Identifying that your thinking pattern may be the vehicle for depression to ride in on is an important step to ensuring constant, un-traversable road lay before it. You may not be able to choose when it comes knocking, but you can definitely choose to give it a cold shoulder. Identify what depression needs from you(to lay in bed all day, to talk down to yourself, to sleep too much, to ignore your friends, to stop doing what you enjoy, etc.) and work hard towards doing the opposite. Be careful, though, there are more than one challenge we face and you’re decision towards this route may be hindered by another issue with thinking –
It either is, or isn’t.
Let’s start with a philosophical paradox surrounding “truth”.
You believe that being honest is the highest virtue. Something perhaps that most of us could agree with, experiencing only little reservations about its truth. Honesty is the best policy, after all, and is golden as a rule only narrowly coming second to treating others as you wish to be treated.
They’re quick and they sound great!
So, honesty as a high virtue must mean never lying. There could never be a reason to, after all, because lying only begets lying and digs us a hole that will quickly bury at least our reputation, if not our lives.
So, here is the thought experiment:
You think you should never lie. An axe murder comes to your house and wants to know where your family lives.
What do you do?
It’s a difficult experiment in and of itself, but for now we’ll ignore any interesting philosophical questions that this brings up (and, perhaps, ignoring the slight nod I seem to be doing toward lying, which isn’t my intent).
Things aren’t always so “black and white” even with something like honesty, as shown above. And they certainly are not black and white in the world. But, like the mental filter, this strategy does do something for you in that it gives a framework to see the world in. They are either good or bad, wrong or right, yin or yang. But, there are grey areas in between.

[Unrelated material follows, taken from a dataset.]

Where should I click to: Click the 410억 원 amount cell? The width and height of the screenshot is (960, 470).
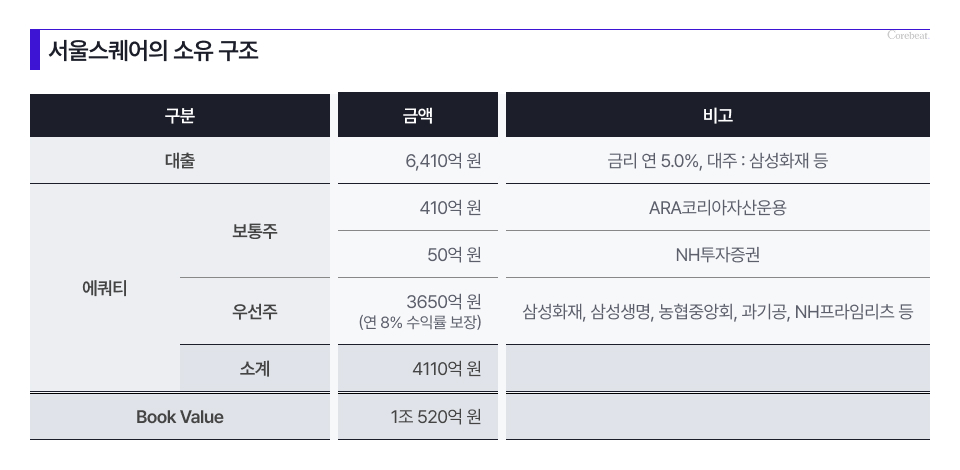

When we engage in this ridged thinking pattern, any movement outside that framework is perceived as bad and ignored. We are convinced that there is definitely no response or explanation except for the one we hold. We don’t deserve happiness – because we are inherently bad. We’ll never escape this – so there’s no point in trying. I’ll never be cured – so, what’s the point of going on.
These are all flawed though patterns that fill the black and white thinking approach.
We do deserve happiness – and our core beliefs may be what is keeping us down. We can escape this – though that may mean accepting reality as it is and making changes from there. You may never be cured – but, you can always choose to live life fully within your current means.
Luckily for us, the approaches to identifying this issue are much the same as above! It is great when we can recycle skills in order to improve our life, isn’t it?
These are certainly not the only barriers to thinking clearly – many are listed here. But, when it comes to depression these two seem to be embedded within most the people that I’ve met. Once these are identified they begin to be able to grab at these thoughts as they occur and can start to counter them. Through this, they take away the power from the thoughts and step closer towards managing their experiences.